**Your instructions**
Copy, without a single change, each line from the one that holds "Select the cursor pointer icon in toolbar" to the bottom of the entries below, and drop any pictures.

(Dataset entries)
((

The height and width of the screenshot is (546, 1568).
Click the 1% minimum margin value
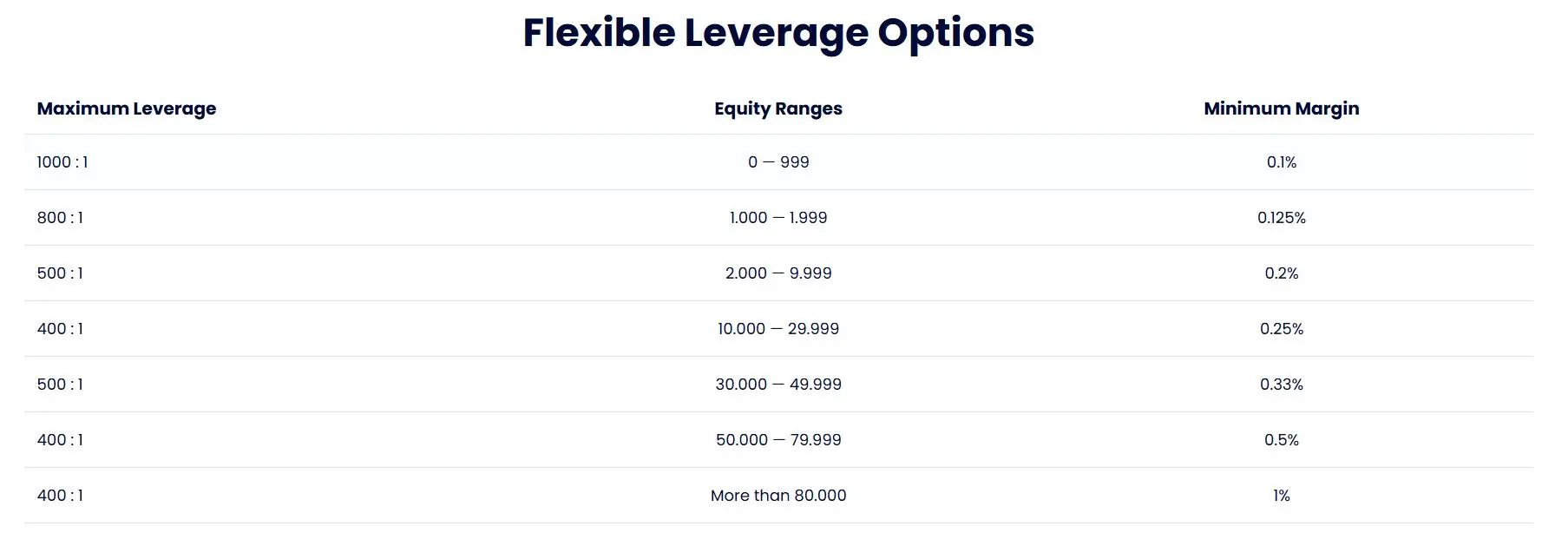pos(1282,496)
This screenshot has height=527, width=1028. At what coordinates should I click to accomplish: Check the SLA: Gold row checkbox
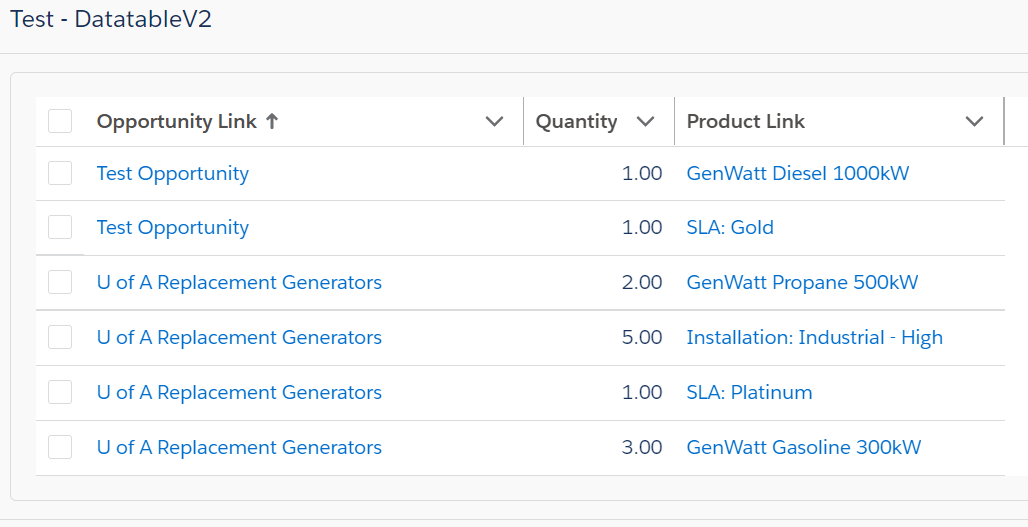pos(60,227)
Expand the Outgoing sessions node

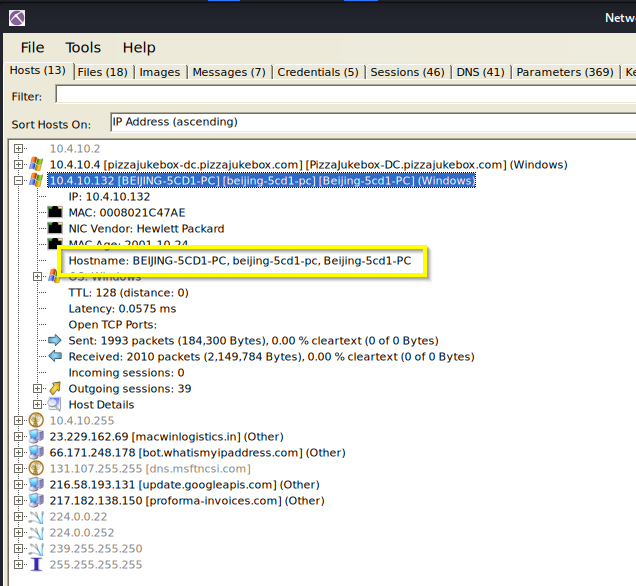click(x=39, y=389)
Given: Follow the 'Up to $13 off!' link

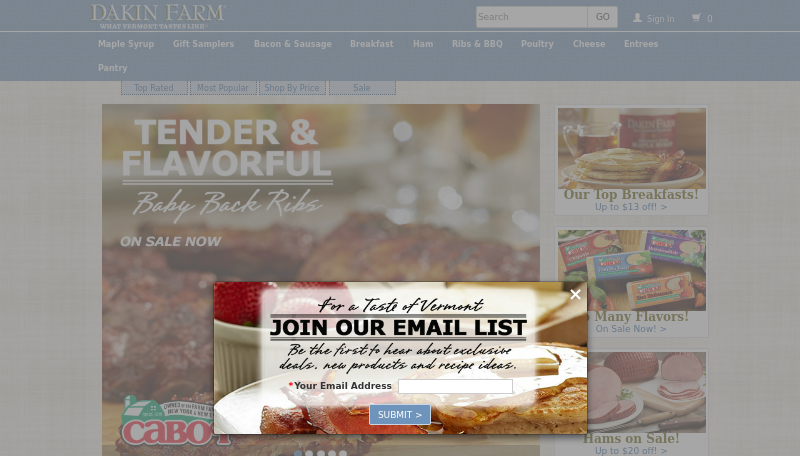Looking at the screenshot, I should click(x=631, y=207).
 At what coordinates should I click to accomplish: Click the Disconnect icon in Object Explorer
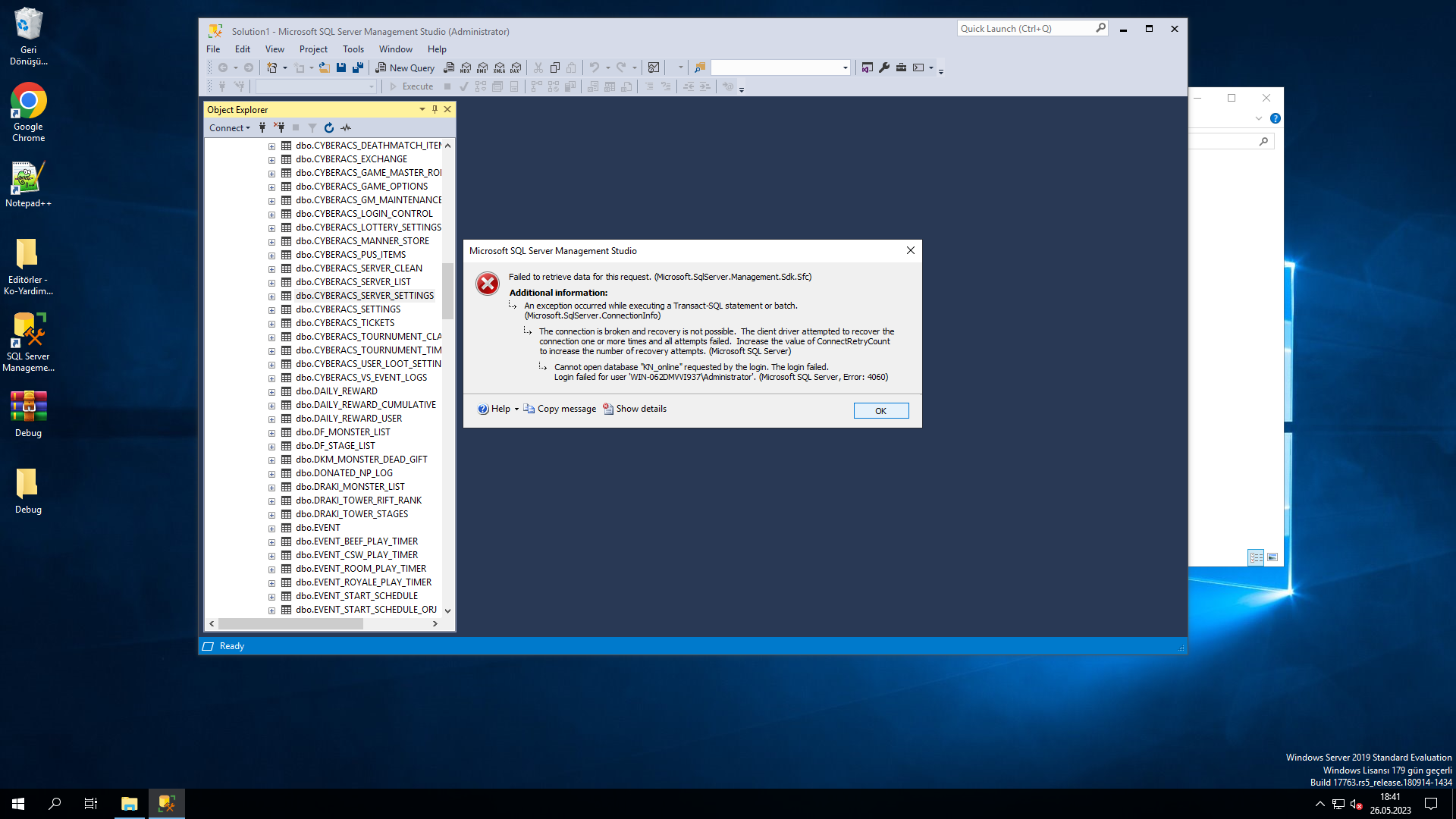click(x=279, y=128)
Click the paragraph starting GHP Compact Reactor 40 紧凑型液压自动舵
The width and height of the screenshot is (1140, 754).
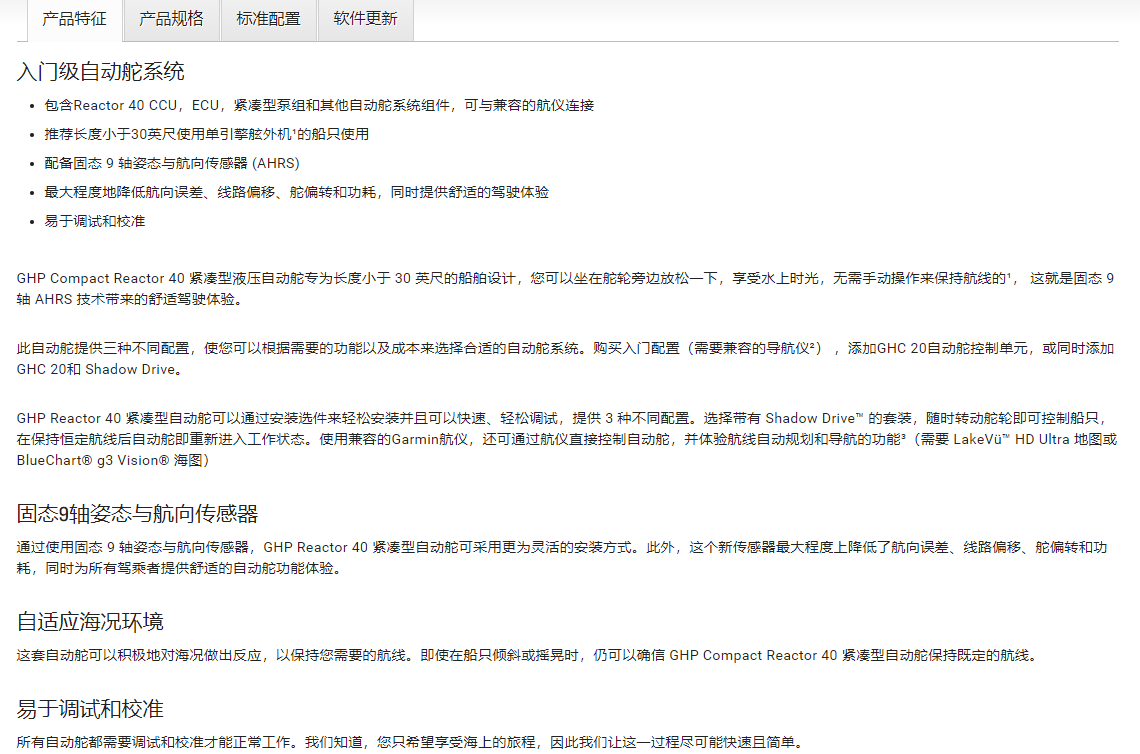click(x=565, y=288)
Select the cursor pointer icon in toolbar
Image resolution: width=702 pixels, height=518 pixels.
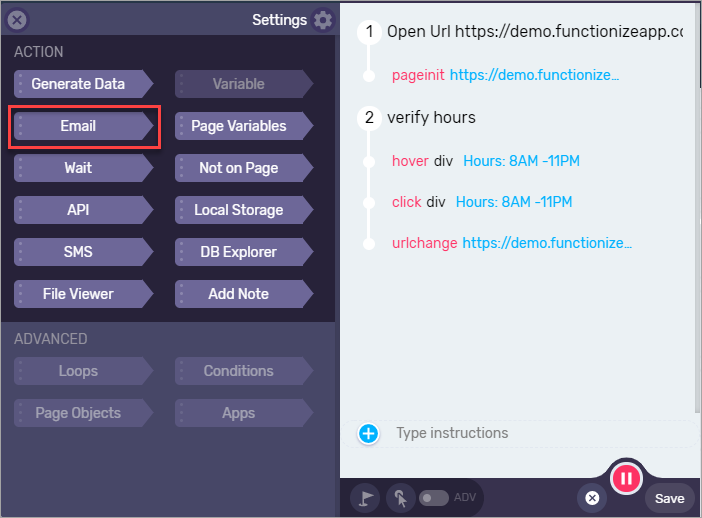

))

**Solution below**
Select the cursor pointer icon in toolbar
Image resolution: width=702 pixels, height=518 pixels.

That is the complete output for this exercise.